Sitemaps
A sitemap is a list of all of the live URLs which exist on a site and is used to inform search engine crawlers of the most important pages and therefore which ones should be crawled and indexed.
There are several things to consider when creating sitemaps, as well as understanding how search engines view them. We cover a range of these topics within our SEO Office Hours Notes below, along with best practice recommendations and Google’s advice on sitemaps.
For more on sitemaps and SEO, check out our article: How to Improve Website Crawlability with Sitemaps.
Use Sitemaps With Last Modified for Expired Content
Use a last modified date with a regularly updated Sitemap to help get expired pages picked up more quickly.
Split up Sitemaps up to Identify Pages Indexed by Google
There is no way to get information on which specific URLs are indexed in Google. If you want to see what URLs have been indexed by Google, you can split the sitemap up into smaller parts. However, you shouldn’t focus on getting high numbers of URLs indexed, but more on the relevance of indexed pages and content.

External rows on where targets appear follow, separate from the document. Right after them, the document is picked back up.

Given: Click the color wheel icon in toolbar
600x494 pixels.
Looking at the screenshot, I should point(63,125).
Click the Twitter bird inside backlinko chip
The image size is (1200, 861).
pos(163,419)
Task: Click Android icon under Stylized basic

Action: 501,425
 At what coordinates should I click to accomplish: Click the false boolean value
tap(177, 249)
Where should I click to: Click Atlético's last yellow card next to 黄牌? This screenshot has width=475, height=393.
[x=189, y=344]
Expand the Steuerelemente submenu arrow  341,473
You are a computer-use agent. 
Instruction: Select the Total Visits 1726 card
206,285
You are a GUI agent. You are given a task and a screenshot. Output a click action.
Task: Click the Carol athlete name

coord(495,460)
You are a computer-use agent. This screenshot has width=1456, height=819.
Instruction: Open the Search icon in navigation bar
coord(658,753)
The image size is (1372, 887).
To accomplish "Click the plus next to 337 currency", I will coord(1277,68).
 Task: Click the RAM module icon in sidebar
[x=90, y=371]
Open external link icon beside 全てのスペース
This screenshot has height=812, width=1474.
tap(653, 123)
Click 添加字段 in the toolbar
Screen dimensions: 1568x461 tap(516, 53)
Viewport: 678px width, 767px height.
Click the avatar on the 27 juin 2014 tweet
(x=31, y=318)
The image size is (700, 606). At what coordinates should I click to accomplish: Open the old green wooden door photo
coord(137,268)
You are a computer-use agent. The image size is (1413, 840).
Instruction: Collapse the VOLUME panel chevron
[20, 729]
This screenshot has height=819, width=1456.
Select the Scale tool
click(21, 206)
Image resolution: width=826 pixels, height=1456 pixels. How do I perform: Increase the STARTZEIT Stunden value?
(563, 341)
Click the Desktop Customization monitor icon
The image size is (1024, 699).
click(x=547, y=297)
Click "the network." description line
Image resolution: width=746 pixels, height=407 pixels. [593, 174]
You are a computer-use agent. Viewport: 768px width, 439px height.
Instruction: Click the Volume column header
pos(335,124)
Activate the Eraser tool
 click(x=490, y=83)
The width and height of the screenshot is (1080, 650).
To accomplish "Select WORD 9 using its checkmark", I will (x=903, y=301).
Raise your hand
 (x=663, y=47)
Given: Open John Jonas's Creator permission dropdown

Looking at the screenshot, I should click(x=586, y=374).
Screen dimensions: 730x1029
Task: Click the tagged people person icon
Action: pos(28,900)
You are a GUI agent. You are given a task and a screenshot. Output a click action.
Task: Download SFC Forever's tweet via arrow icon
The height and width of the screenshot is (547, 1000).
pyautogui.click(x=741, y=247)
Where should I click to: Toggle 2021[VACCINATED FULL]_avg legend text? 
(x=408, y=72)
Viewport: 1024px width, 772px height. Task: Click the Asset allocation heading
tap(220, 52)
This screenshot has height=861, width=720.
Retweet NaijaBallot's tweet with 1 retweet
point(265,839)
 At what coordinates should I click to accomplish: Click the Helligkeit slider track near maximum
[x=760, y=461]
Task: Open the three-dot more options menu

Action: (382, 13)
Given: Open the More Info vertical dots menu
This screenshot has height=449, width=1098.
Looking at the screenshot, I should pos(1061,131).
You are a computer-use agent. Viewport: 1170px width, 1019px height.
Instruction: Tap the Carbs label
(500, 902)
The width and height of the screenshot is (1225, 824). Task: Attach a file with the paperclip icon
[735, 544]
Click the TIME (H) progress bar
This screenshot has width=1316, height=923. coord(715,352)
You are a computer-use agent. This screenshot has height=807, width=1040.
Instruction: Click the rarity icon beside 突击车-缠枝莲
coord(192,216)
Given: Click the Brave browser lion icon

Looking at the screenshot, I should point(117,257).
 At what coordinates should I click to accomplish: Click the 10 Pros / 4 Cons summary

Mobile URLs Won’t Need to be Included in Sitemaps for Mobile-first Indexing
It won’t be necessary to include mobile pages in sitemaps for Mobile-first indexing. You should continue to include on your canonical desktop pages. Google’s goal is to keep everything as similar as possible while indexing content on mobile pages.
Sitemap Errors don’t Impact Rankings but can Slow Down Indexing
Sitemaps help Google improve crawling and indexing of sites. If a sitemap can’t be properly processed, Google may take longer to index pages as have to rely on normal crawling and indexing to find those pages.
Add Images to Sitemap to Provide Google With More Information
Images can be added for each page of your site within your sitemap along with captions and alt-tags using special sitemap extensions.
Sitemap Index Counts Report the Exact Submitted URLs
Sitemap Index counts report the exact URL you sumbit including trailing slashes. If Google chooses to index a different copy of the same page, the submitted URL wouldn’t be reported as indexed.
Hreflang Data in Sitemaps May be Shown as ‘No Return’ Error Until the URLs are Recrawled
Until pages have been recrawled, you might see hreflang ‘no return hreflang’ errors in search console for hreflang data added to a Sitemap.
Identical Last Modified Dates in Sitemaps for all Pages will be ignored
If all the last modified dates in Sitemaps are identical, Google will assume they are incorrect.
Google Automatically Chooses a Preferred Domain Based on Multiple Signals
Google uses many factors to determine the canonical domain including redirects, canonicals, internal links, sitemaps and backlinks, so choosing a preferred domain in Search Console is not critical.
Sitemaps Require Absolute URLs and Recommends for Internal Links
Relative URLs are fine for internal linking, but Google requires absolute URLs for Sitemaps. Google now recommends using absolute URLs for internal linking to avoid any uncertainty about the preferred protocol.